I'm watching a clip from the movie The Shining. Shelly Duvall is hiding from her crazed husband as he chops down the door with an axe. Jim Carrey sticks his head through the opening and cackles the iconic line: “Here's Johnny!”
...Jim Carrey is not in The Shining.
What you're seeing is not a Hollywood special effect. It wasn't done with After Effects, green screen, or with costuming and makeup. The video is a fake created by deep learning artificial intelligence – a deepfake. And anyone with a powerful computer and enough time can make one.
You might have heard of deepfakes before, or glimpsed headlines discussing the technology. You might even have laughed at various YouTube videos on channels such as Ctrl Shift Face that have swapped faces of celebrities in iconic roles to some humorous and sometimes unsettling results (once you've seen any of the bizarre deepfakes involving Nicolas Cage you can never un-see them.)
But deepfakes, once confined to darker corners of the internet, are becoming a serious threat. In the US, particularly as the 2020 election season rapidly approaches, AI experts are warning that deepfakes could become a powerful tool for spreading misinformation and manipulating the public. With enough effort a bad actor could create a video of any political candidate saying nearly anything. And in today's climate of social media outrage and algorithm-driven content distribution, there's no telling how far it could spread before someone caught it.
It's time engineers, developers, and technologists all had a serious discussion about deepfakes.
|(Image source: Adobe Stock)|
The Origin Of Deepfakes
There's no one particular person that has taken credit for originally developing deepfakes. Their existence owes to a confluence of technologies ranging from ever-more sophisticated computer vision algorithms and neural networks, to increasingly powerful GPU hardware.
The first deepfakes to emerge on the internet seem to have emerged in 2017, when an anonymous Reddit user called “Deepfakes” began distributing illicit, altered videos of celebrities online.
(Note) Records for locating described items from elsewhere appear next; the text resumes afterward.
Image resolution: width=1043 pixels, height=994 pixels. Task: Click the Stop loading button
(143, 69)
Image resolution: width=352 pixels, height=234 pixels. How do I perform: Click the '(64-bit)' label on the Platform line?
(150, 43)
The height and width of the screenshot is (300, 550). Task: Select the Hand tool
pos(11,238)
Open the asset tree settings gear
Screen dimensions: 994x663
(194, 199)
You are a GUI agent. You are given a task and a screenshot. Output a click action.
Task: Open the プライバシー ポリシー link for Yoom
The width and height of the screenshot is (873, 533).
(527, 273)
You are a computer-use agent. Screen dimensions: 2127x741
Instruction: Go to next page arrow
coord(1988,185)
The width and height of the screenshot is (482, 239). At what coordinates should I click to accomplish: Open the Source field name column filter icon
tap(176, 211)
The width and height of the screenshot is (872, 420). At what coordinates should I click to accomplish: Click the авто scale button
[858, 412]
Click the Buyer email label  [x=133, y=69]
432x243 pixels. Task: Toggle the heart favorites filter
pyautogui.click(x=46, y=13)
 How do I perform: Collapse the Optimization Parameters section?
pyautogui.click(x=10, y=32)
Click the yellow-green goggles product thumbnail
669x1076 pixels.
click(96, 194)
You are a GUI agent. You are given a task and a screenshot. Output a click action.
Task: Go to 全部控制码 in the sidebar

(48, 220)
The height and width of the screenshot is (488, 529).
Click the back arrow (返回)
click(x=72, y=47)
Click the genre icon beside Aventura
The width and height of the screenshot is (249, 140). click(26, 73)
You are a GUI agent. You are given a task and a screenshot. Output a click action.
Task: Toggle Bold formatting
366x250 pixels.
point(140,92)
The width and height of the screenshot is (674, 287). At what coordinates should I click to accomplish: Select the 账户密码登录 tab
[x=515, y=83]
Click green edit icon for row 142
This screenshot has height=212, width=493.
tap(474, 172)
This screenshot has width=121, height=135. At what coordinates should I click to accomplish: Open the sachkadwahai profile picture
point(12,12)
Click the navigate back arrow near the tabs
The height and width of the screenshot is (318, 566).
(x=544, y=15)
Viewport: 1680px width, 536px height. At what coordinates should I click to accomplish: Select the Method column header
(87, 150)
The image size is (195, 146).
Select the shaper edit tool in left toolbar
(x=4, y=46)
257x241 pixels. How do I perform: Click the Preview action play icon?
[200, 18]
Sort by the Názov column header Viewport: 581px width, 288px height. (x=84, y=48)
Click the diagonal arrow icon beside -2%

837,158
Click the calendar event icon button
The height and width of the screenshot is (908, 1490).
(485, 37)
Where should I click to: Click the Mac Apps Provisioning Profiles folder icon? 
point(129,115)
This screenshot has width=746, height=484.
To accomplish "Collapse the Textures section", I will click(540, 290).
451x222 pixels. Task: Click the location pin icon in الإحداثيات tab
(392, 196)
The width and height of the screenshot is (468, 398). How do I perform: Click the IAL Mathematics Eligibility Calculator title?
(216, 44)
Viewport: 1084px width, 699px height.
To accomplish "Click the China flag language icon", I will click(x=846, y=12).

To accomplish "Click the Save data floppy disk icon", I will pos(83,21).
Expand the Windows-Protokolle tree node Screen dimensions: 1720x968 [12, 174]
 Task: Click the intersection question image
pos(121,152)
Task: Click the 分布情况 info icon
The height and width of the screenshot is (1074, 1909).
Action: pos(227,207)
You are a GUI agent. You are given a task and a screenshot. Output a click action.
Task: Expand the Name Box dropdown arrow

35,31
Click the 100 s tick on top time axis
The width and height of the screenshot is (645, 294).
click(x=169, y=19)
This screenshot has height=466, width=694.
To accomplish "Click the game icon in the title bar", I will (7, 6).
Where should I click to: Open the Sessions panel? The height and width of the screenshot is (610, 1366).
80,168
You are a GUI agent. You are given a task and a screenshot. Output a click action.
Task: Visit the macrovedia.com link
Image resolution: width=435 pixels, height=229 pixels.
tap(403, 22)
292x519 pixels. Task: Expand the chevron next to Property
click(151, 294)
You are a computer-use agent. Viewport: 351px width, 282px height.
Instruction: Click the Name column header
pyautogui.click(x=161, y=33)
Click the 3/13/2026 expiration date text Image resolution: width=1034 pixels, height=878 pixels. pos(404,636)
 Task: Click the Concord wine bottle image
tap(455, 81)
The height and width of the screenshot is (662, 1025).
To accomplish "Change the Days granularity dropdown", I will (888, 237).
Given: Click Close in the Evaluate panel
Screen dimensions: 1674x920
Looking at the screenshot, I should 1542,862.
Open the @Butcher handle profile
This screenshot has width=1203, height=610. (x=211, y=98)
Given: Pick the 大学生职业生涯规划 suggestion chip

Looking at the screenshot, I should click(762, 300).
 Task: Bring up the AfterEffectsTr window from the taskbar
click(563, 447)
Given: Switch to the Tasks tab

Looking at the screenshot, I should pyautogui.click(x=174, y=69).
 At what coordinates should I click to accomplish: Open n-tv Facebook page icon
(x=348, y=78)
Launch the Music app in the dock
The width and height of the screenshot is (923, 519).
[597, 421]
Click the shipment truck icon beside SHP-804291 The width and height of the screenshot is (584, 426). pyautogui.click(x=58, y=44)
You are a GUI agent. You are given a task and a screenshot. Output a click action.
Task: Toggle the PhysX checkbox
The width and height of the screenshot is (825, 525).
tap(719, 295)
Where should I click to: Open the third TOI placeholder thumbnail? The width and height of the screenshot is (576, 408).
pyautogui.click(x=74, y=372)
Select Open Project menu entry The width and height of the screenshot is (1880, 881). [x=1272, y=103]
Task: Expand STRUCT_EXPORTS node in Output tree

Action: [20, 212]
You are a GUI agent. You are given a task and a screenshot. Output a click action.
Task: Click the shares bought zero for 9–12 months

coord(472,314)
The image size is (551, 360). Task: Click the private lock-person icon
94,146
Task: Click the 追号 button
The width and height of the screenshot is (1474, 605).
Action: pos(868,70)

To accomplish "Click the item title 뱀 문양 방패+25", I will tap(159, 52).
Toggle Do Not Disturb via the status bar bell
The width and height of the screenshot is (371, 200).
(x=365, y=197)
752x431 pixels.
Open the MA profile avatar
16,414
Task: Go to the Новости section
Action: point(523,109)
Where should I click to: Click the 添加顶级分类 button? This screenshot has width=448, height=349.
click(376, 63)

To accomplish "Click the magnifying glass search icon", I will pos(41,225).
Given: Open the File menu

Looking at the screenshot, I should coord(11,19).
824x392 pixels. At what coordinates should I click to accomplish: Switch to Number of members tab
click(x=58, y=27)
Other Reddit users followed suit and it wasn't long before a community had sprung up around distributing both deepfakes themselves as well as tutorials and software tools to create them.
In an interview with Vice, [NSFW link] one of the first outlets to take an extensive look at deepfakes, the Reddit user outlined how comparatively easy the process is:
“I just found a clever way to do face-swap. With hundreds of face images, I can easily generate millions of distorted images to train the network. After that if I feed the network someone else's face, the network will think it's just another distorted image and try to make it look like the training face.”
But it wasn't all fun and games. Far from it. When they first appeared, deepfakes had one particularly popular and disturbing use case – pornography. Much of the early deepfake content available was pornographic films created using the faces of celebrities like Gal Gadot, Scarlett Johansson, and Taylor Swift without their consent.
As the videos proliferated, there was an crackdown with Reddit itself shutting down its deepfakes-related communities, pornographic websites removing the content, and sites like GitHub refusing to distribute deepfake software tools.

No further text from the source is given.